Fragmento proporcionado =
* * * * *
Entrenando el modelo

Entrenemos nuestro modelo NCF:

criterion = nn.BCELoss()
optimizer = optim.Adam(model.parameters(), lr=0.001, weight_decay=1e-5)


def train_epoch(model, data_loader, criterion, optimizer, device):
   model.train()
   total_loss = 0
   for batch in tqdm(data_loader, desc="Training"):
       user_ids = batch['user_id'].to(device)
       item_ids = batch['item_id'].to(device)
       labels = batch['label'].to(device)
      
       optimizer.zero_grad()
       outputs = model(user_ids, item_ids)
       loss = criterion(outputs, labels)
      
       loss.backward()
       optimizer.step()
      
       total_loss += loss.item()
  
   return total_loss / len(data_loader)
* * * * *
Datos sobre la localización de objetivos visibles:
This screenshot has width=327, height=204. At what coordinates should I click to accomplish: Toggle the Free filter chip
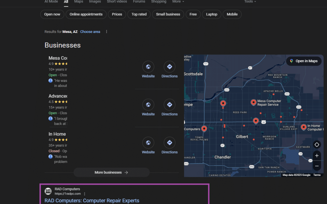pyautogui.click(x=193, y=14)
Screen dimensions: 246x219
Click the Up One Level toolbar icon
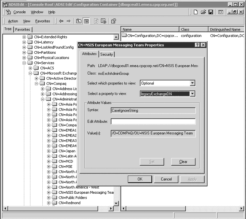[79, 21]
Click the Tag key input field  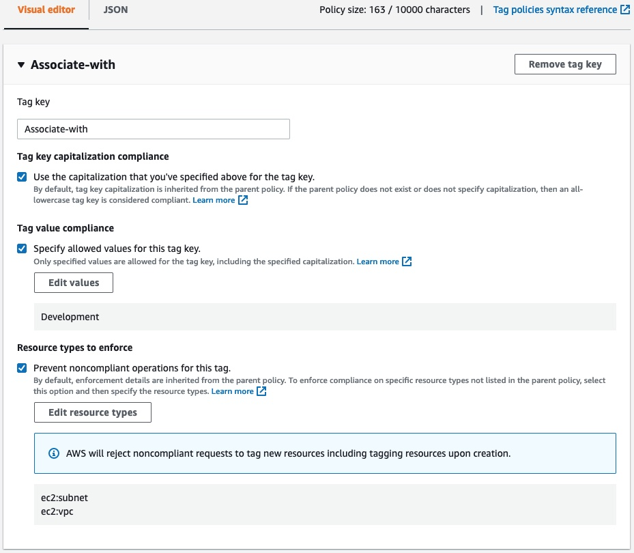tap(153, 128)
* * * * *
Objetivo del ejercicio = Transcriba del fragmento sobre el entrenamiento del modelo NCF la parte que va desde las palabras "item_ids = batch['item_id'].to(device)" hasta las palabras "loss.backward()", estas incluidas, sin alterar nada. Los registros no guardan relación alguna con el fragmento.

Respuesta redactada =
item_ids = batch['item_id'].to(device)
       labels = batch['label'].to(device)
      
       optimizer.zero_grad()
       outputs = model(user_ids, item_ids)
       loss = criterion(outputs, labels)
      
       loss.backward()